Across the Aisle: Sudan http://allafrica.com/stories/200408030563.html

posted by Brian Ulrich at Wednesday, August 11, 2004 permalink View blog reactions
I've noticed from the comments a lot of people are closely following the situation in Sudan. This is a good issue for bipartisan cooperation, as Sudan has long been a pet issue with evangelical voters. These churches are usually tied to missionary work in places like Africa, and when the missionaries come back they're quite convinced it's a continent whose most serious problems require more international attention. Here is the text of a recent open letter to President Bush on the subject:

"It is imperative for your administration to take additional clear action. We represent organizations which led efforts to enact these ground-breaking human rights initiatives: the International Religious Freedom Act, Sudan Peace Act, Trafficking Victims Protection Act, and just last week House passage of the North Korea Freedom Act. Your Administration's goal -- to redefine our national interest not as power but as values, and to identify one supreme value, what John Kennedy called 'the success of liberty' -- could be jeopardized by not taking a strong enough position on Sudan's genocidal behavior. The World Health Organization estimates that ten thousand people are dying each month and that a catastrophe equivalent to what occurred in Rwanda a decade ago could unfold within weeks.

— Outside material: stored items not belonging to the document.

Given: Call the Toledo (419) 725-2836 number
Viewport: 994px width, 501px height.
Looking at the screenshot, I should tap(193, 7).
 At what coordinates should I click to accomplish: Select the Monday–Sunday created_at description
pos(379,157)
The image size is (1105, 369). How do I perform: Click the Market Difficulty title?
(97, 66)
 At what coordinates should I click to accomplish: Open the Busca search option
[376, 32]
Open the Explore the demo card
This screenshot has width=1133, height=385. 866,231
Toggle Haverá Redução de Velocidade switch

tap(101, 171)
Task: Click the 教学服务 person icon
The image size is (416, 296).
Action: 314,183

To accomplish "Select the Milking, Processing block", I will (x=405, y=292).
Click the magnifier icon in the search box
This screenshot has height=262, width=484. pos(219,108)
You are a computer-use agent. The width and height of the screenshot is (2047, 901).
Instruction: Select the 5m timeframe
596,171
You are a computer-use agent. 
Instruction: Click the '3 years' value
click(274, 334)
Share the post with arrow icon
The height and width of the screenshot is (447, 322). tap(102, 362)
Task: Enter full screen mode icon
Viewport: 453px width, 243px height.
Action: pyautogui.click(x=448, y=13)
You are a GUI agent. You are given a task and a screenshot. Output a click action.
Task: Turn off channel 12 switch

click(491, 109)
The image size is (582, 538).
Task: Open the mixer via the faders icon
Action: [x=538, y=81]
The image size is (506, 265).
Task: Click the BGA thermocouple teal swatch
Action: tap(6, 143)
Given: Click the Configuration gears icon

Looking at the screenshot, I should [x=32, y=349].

"Americans, especially tapping our resources within the religious and non-governmental community, must act quickly to alleviate this crisis. As representatives of our 51 denominations and 45,000 churches, we are urging our churches and related para-church ministries to give generously to the relief and development agencies active in the Darfur, and encouraging other national alliances in the World Evangelical Alliance to do same. Our agencies are willing to work with any and all international bodies, including the U.N. Food and Agriculture Organization, to alleviate the suffering. We are already consulting with the U.S. Ambassador to the United Nations Agencies for Food and Agriculture, Tony P. Hall."

There's more at the link. Do I know what to do about Sudan? No. But I agree that it is a problem we should all try to address.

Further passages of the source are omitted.